REQUIREMENT: Find the lines of data that contain the string "Viewport", then list them.

Stored data entries:
----------
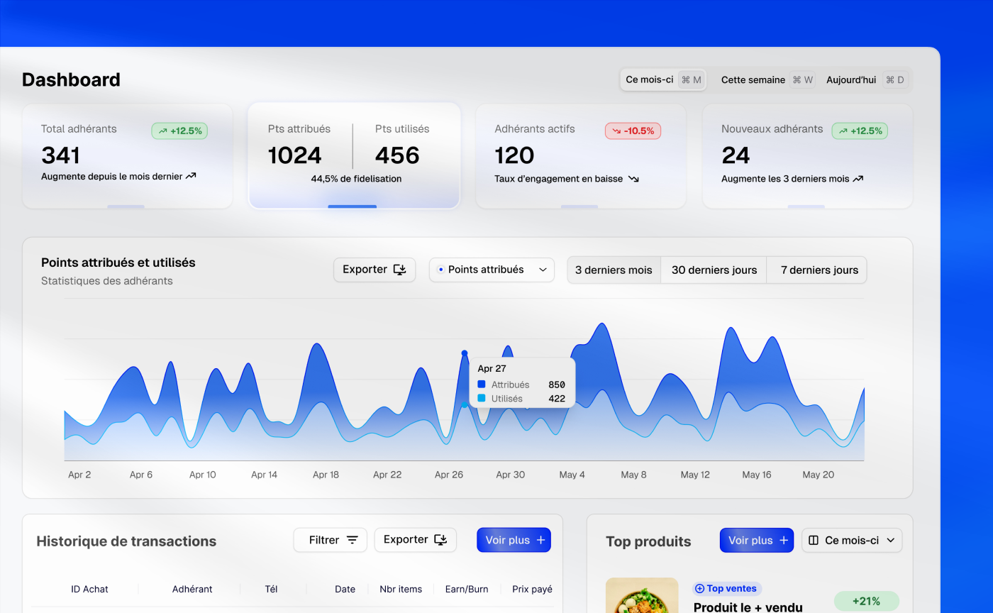Open the Points attribués dropdown
This screenshot has width=993, height=613.
[x=492, y=270]
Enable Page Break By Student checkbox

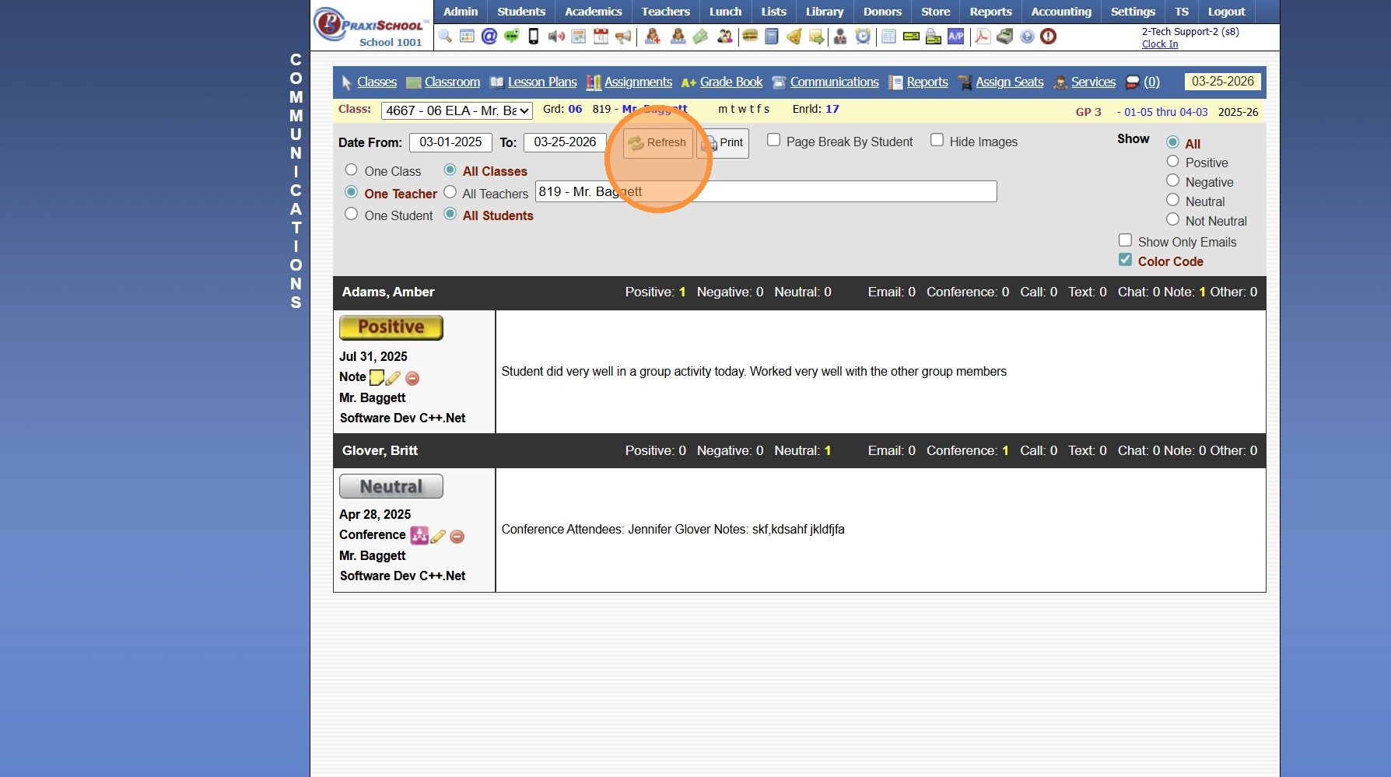point(774,140)
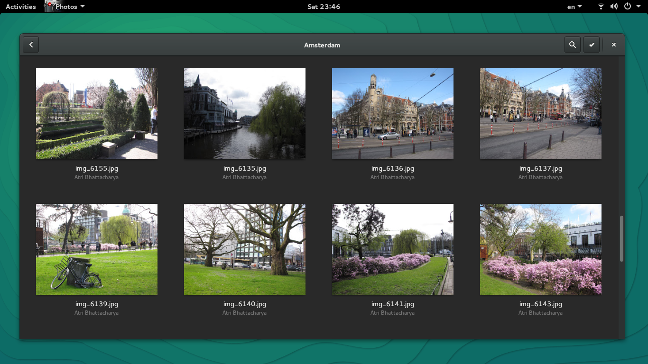Click the power icon in the system tray
The image size is (648, 364).
point(627,6)
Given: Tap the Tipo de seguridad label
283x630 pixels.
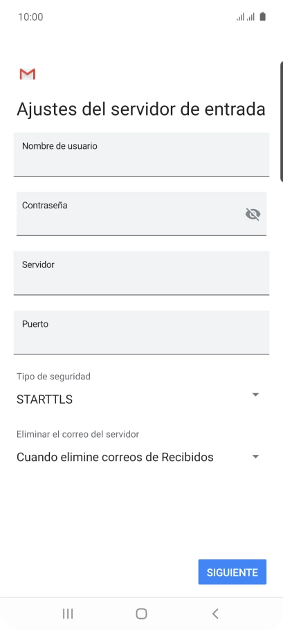Looking at the screenshot, I should tap(53, 377).
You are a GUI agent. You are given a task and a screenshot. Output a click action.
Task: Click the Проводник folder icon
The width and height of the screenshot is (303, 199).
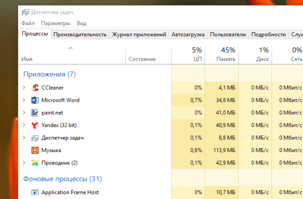(35, 163)
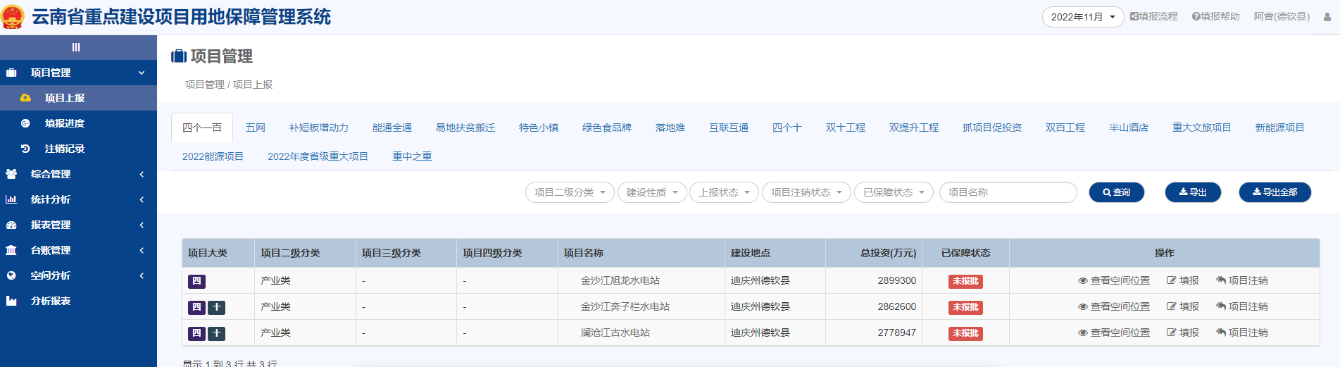
Task: Click 项目注销 for 澜沧江古水电站
Action: (x=1242, y=332)
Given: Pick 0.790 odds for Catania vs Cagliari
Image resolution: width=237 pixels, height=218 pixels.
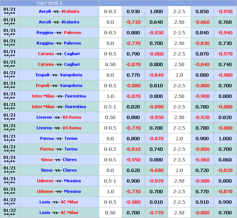Looking at the screenshot, I should click(x=133, y=54).
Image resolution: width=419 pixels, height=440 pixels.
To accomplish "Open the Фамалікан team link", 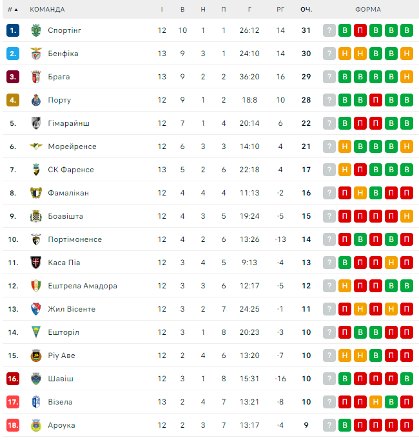I will [x=68, y=193].
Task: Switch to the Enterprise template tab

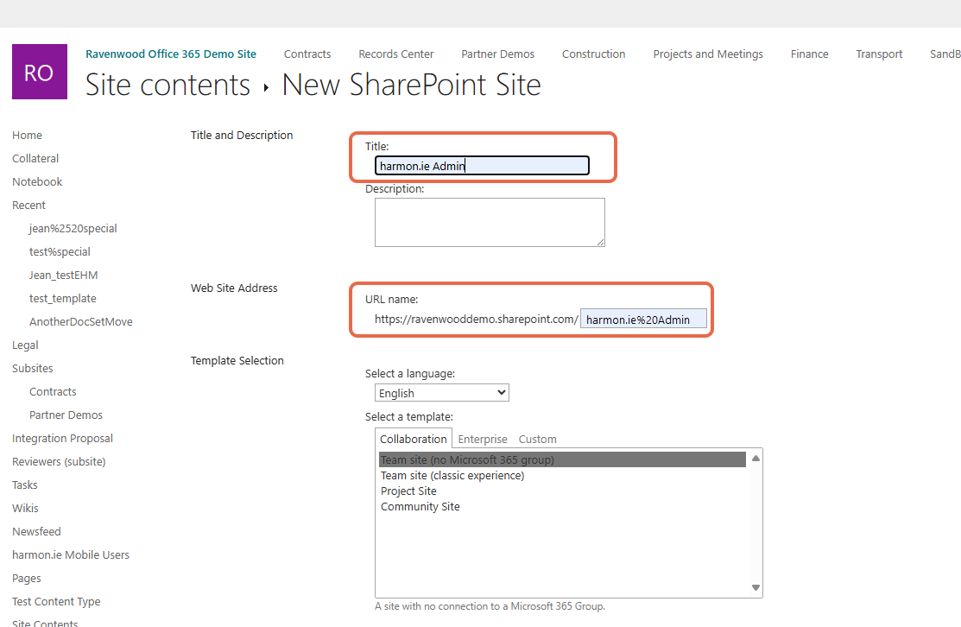Action: click(x=483, y=439)
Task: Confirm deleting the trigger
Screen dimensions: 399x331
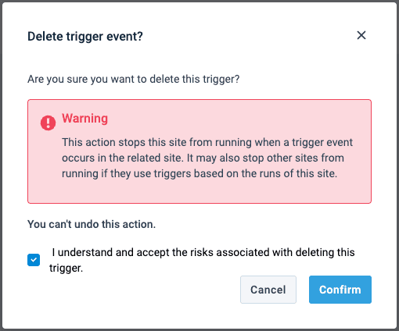Action: [x=340, y=290]
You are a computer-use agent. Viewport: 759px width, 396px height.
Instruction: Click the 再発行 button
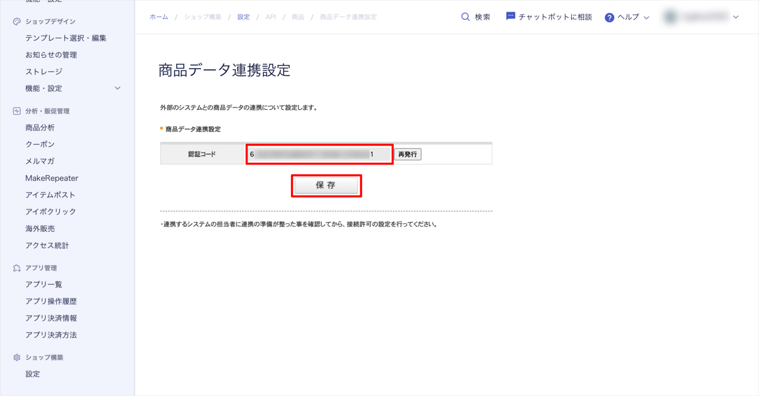coord(408,154)
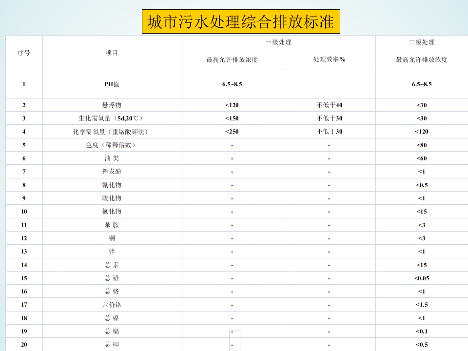Click the 色度（稀释倍数）cell
Screen dimensions: 468x351
coord(112,145)
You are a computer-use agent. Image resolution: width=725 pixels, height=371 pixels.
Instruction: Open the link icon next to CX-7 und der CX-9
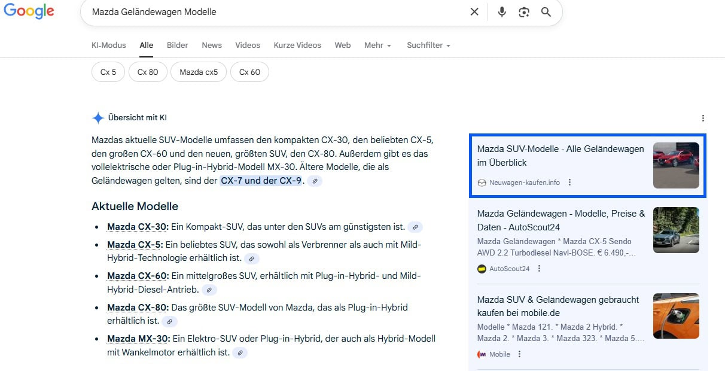pos(314,180)
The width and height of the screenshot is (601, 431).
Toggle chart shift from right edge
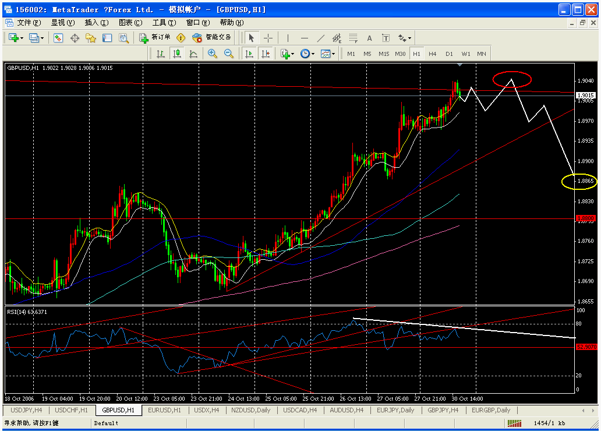[x=267, y=53]
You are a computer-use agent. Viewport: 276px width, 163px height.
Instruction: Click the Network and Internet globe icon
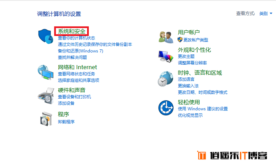45,73
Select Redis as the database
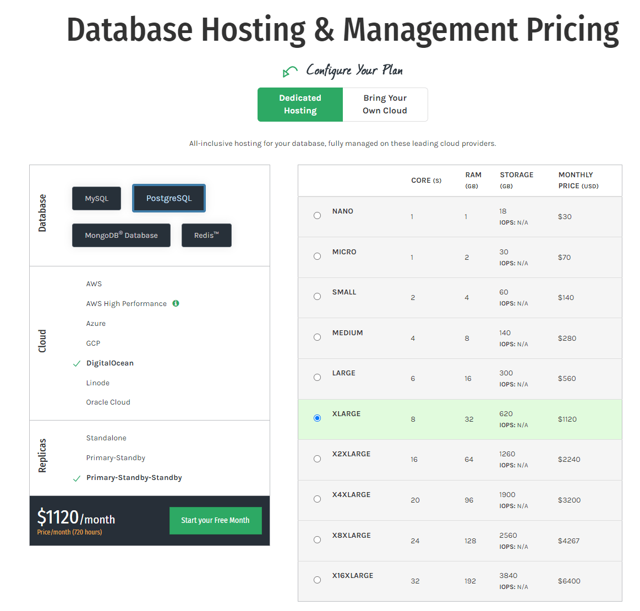The height and width of the screenshot is (611, 640). coord(206,235)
----------
WRITTEN RESPONSE:
You are a computer-use agent. Viewport: 759px width, 396px height.
You are a computer-use agent. Viewport: 276px width, 163px height.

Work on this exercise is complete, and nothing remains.